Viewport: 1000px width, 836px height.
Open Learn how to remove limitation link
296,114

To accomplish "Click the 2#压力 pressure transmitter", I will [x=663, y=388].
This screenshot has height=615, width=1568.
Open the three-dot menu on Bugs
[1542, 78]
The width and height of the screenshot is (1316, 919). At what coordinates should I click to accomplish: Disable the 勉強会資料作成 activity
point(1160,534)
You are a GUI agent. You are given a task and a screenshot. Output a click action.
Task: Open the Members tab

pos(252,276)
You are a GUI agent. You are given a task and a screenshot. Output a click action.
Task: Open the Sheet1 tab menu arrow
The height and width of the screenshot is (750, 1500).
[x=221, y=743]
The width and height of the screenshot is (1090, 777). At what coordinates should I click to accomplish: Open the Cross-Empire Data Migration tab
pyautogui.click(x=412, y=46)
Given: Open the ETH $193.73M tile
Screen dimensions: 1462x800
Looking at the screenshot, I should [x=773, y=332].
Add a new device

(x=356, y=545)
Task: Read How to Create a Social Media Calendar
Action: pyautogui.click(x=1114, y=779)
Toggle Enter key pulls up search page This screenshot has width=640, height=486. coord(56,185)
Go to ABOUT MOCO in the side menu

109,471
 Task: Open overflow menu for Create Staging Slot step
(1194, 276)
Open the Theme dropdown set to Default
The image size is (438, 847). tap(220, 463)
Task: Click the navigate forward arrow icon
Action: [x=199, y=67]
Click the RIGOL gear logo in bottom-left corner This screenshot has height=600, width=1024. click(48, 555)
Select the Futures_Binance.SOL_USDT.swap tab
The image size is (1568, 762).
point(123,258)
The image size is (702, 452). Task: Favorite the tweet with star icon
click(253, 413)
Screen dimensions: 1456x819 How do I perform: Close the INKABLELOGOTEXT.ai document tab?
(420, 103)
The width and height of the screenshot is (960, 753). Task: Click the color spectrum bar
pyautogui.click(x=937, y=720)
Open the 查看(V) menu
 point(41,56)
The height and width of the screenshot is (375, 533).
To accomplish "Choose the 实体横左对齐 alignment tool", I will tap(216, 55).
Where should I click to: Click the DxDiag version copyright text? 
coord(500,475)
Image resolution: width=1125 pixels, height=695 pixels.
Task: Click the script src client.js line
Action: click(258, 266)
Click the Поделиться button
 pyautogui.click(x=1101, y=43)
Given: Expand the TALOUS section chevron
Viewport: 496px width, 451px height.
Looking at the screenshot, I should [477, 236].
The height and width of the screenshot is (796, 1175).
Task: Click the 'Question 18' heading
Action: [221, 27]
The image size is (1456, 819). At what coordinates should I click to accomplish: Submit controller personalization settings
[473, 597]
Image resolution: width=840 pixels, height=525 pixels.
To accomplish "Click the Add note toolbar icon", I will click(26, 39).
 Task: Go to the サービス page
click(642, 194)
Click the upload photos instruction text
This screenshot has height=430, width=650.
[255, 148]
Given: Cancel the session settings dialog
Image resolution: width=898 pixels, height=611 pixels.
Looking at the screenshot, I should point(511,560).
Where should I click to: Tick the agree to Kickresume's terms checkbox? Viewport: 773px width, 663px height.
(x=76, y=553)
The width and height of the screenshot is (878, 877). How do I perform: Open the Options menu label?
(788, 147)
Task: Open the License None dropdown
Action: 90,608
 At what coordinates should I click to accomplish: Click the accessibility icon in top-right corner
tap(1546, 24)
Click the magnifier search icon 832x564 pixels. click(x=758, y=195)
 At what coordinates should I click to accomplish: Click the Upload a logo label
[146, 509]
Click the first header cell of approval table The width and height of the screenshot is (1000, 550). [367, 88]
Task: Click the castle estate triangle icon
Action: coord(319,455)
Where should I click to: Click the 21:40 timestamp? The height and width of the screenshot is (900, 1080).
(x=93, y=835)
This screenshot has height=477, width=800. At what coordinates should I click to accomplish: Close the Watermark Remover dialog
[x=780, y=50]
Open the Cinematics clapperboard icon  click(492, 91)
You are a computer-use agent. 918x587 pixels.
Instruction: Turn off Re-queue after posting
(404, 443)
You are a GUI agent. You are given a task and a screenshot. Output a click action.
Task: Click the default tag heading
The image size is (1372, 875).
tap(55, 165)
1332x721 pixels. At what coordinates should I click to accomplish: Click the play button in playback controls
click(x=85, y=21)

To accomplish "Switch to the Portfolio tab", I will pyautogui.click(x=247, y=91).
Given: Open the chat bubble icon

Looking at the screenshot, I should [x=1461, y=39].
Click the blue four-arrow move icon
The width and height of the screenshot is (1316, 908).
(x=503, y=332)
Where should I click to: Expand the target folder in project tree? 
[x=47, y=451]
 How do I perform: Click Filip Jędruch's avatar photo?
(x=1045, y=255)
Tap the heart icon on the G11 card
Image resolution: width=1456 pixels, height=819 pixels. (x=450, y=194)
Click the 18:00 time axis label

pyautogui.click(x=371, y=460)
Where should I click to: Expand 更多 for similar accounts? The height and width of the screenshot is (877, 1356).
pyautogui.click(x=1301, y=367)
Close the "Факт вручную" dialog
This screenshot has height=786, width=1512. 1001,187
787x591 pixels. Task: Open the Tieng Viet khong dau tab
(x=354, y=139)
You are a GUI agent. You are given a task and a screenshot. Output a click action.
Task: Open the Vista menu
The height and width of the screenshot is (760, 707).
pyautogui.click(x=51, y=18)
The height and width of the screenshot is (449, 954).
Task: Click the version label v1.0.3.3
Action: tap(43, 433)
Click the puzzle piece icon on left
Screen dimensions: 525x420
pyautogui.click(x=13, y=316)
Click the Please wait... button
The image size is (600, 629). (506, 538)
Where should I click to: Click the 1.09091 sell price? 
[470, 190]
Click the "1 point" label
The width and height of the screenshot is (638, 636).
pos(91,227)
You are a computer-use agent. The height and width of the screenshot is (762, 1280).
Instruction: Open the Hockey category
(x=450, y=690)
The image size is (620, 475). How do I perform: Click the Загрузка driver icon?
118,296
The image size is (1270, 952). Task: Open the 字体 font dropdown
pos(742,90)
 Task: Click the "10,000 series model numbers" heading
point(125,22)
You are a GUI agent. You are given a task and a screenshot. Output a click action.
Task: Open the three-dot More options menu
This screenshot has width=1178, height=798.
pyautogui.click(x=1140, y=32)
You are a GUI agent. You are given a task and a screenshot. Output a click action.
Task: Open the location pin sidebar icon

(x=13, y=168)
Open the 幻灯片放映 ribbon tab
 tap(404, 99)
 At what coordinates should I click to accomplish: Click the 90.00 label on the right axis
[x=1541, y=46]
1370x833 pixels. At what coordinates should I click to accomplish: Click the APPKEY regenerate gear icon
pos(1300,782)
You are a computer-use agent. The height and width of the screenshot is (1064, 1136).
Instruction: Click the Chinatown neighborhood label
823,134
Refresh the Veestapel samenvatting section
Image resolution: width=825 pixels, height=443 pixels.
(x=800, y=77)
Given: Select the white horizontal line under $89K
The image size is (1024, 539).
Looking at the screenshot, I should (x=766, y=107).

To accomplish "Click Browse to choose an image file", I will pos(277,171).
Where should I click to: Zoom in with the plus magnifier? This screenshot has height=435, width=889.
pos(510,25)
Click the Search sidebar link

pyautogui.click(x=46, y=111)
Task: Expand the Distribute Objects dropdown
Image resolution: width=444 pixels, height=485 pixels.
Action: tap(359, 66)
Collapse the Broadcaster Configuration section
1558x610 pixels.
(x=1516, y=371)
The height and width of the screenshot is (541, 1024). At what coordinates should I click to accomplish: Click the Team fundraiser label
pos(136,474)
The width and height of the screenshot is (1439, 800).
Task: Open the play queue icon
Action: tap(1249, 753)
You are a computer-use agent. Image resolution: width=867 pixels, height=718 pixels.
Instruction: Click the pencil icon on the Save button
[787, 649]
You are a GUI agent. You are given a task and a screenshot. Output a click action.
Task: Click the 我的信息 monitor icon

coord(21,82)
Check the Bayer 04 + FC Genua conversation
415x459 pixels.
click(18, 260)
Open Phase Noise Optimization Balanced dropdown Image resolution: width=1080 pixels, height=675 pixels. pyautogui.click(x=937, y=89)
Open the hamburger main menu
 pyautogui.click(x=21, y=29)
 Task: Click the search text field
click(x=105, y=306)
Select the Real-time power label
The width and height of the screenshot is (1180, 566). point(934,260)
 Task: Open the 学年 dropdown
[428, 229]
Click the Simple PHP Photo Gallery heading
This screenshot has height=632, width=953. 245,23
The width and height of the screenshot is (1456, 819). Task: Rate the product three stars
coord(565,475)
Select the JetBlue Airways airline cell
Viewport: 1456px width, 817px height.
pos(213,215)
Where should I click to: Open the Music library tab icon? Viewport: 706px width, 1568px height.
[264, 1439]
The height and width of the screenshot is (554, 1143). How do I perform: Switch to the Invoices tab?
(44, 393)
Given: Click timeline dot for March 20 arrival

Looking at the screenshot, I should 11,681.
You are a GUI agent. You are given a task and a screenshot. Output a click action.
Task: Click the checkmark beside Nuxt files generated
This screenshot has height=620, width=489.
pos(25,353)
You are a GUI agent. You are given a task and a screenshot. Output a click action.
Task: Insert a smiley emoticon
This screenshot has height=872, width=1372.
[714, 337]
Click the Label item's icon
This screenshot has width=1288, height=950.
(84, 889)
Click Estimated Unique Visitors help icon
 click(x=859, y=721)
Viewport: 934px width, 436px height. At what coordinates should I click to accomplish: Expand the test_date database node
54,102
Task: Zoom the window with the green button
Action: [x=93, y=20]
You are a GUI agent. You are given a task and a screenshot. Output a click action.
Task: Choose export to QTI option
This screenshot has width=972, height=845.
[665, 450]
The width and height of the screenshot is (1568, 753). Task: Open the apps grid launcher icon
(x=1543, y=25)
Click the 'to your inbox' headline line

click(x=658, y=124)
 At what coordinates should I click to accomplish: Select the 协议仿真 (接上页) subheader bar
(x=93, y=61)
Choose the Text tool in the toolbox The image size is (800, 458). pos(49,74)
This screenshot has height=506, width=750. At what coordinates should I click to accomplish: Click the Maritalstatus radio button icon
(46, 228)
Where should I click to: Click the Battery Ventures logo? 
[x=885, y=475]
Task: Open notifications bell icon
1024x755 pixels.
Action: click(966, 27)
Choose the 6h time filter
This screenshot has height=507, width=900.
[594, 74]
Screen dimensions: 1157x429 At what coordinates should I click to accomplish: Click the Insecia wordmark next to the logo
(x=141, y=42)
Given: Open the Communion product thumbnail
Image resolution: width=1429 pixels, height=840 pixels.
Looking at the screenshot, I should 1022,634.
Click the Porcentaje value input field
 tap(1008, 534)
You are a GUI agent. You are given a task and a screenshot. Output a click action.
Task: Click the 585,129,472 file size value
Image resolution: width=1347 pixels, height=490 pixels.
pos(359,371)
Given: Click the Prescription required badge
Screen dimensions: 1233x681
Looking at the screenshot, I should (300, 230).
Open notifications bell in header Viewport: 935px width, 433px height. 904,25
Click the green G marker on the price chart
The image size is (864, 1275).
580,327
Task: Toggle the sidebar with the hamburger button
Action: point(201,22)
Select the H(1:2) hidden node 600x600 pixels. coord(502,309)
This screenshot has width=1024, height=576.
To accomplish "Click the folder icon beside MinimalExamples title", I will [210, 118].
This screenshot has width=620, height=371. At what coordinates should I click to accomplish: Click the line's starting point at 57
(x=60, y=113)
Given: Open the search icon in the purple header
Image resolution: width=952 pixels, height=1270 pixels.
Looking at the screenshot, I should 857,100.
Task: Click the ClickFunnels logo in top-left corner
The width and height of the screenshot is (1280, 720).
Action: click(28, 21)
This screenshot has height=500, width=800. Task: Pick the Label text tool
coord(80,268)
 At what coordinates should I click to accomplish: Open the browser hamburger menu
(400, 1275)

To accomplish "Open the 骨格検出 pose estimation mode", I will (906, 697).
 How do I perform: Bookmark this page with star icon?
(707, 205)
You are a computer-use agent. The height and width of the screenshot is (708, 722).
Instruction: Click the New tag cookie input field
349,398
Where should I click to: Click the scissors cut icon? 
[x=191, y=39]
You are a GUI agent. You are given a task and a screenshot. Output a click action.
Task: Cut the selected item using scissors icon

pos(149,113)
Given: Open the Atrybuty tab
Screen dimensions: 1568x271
——————————
Goal of the exercise => Copy each line of the data that contains the word "beside".

Answer space =>
Task: Click the checkmark beside Nuxt files generated
To accomplish "Click the folder icon beside MinimalExamples title", I will [210, 118].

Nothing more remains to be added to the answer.